_EXERCISE_.
Copy out, from the entries below, each line that holds the string "agent".

BEGIN INPUT RECORDS

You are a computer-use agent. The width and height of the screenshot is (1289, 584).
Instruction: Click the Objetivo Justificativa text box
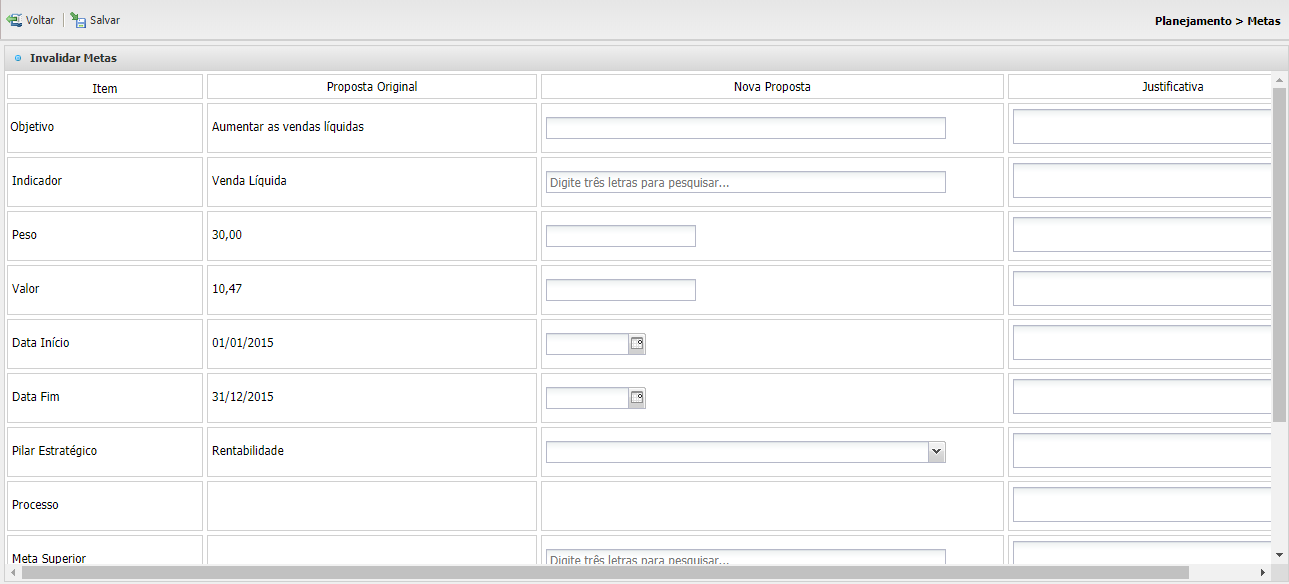[1142, 127]
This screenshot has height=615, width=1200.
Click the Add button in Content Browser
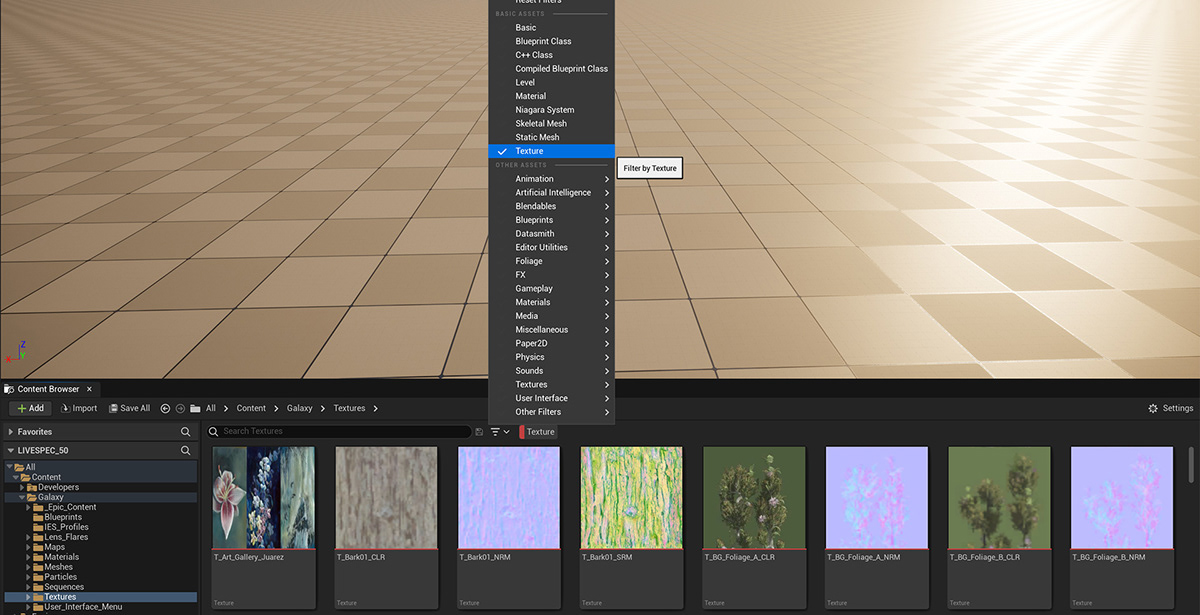(x=29, y=408)
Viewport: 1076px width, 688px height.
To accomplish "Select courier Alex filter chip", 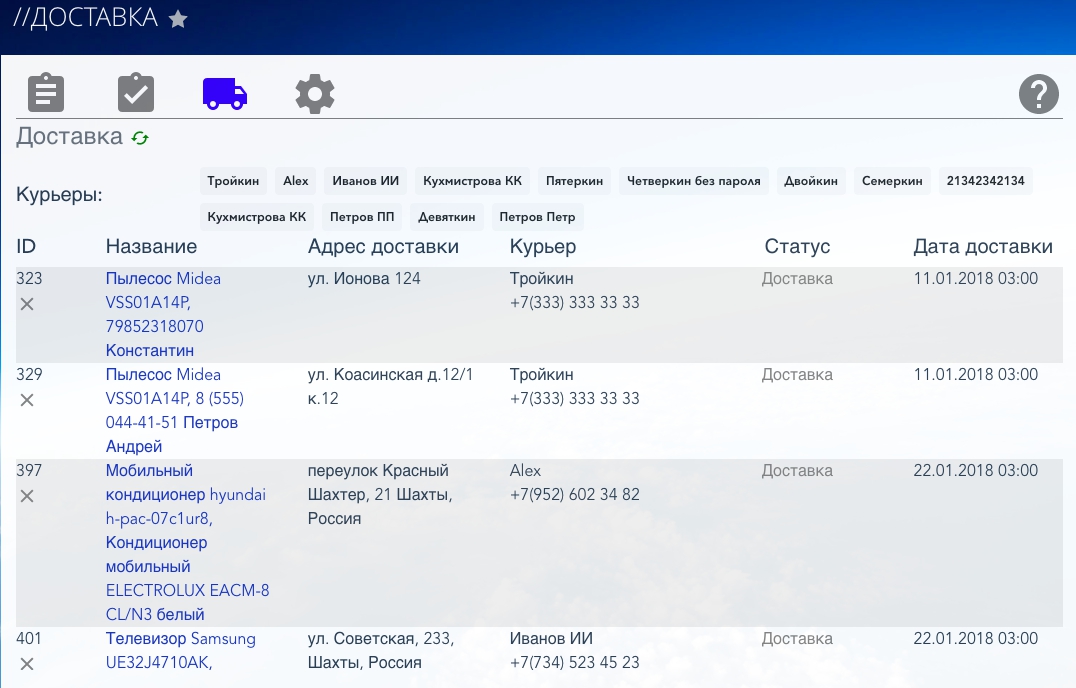I will pyautogui.click(x=296, y=181).
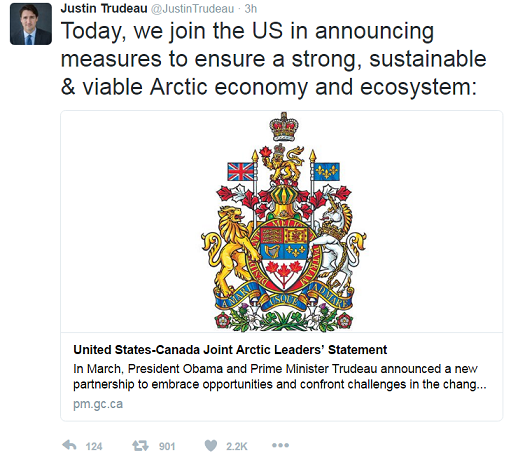The width and height of the screenshot is (511, 460).
Task: Open the Joint Arctic Leaders' Statement title
Action: click(x=230, y=350)
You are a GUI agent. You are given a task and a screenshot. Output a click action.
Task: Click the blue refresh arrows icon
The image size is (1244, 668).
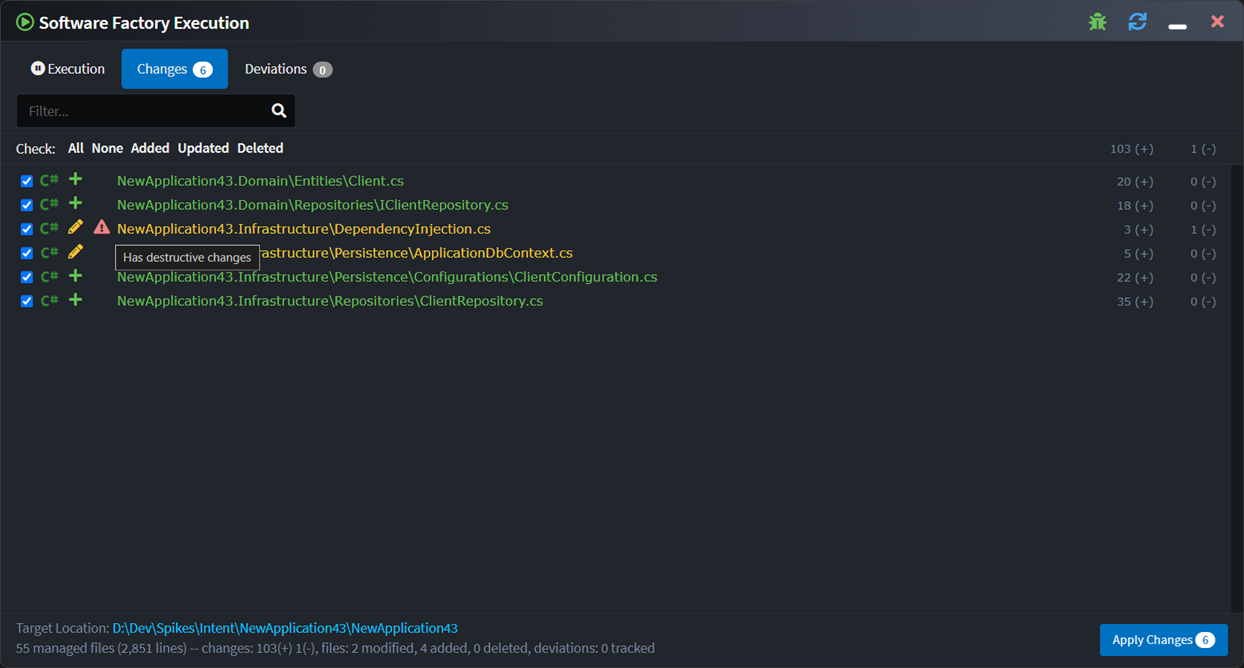point(1137,22)

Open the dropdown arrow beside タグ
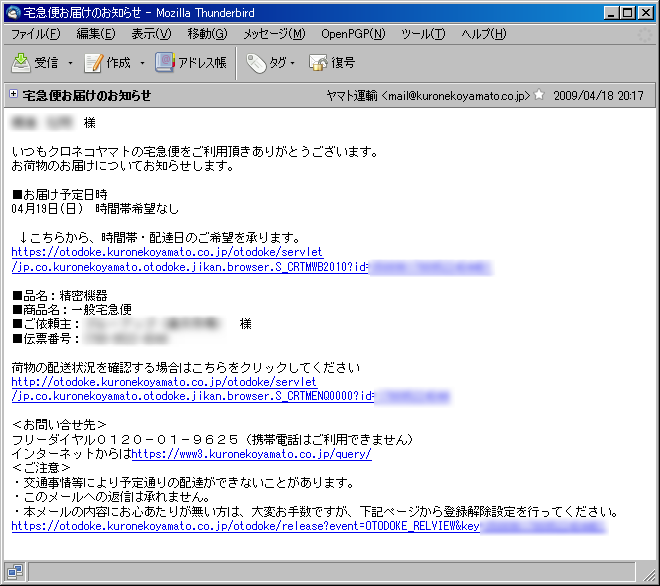click(x=293, y=63)
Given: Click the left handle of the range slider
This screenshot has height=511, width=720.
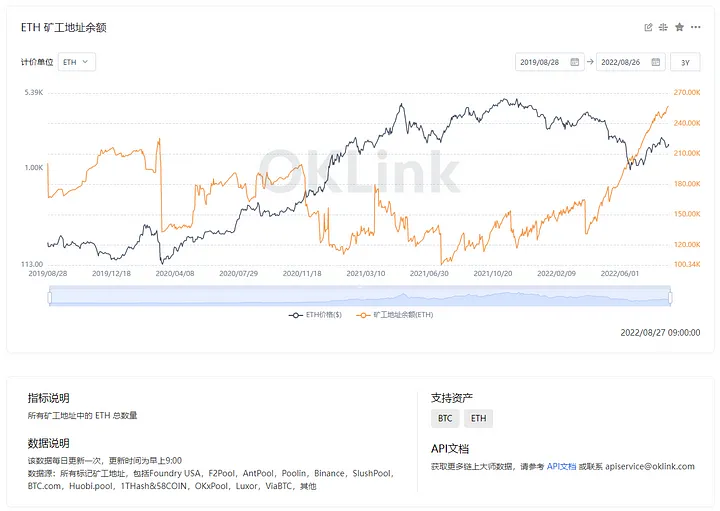Looking at the screenshot, I should point(49,296).
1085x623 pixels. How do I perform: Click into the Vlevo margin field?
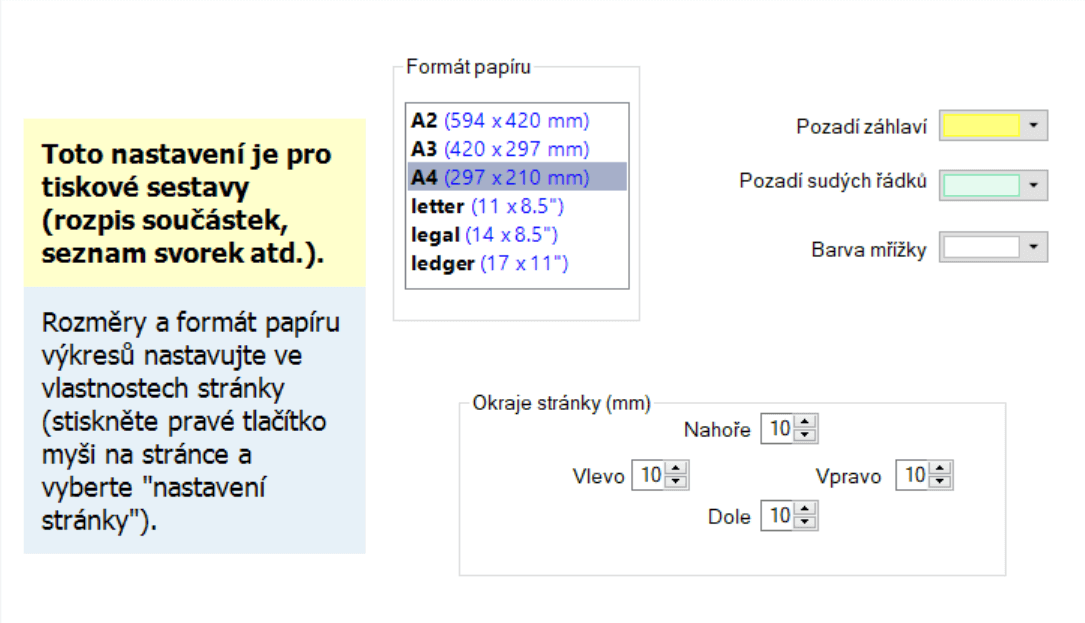(x=650, y=476)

END INPUT RECORDS

_WRITTEN RESPONSE_.
You are a computer-use agent. The width and height of the screenshot is (1289, 584).
You are a GUI agent. You are given a task and a screenshot. Output a click action.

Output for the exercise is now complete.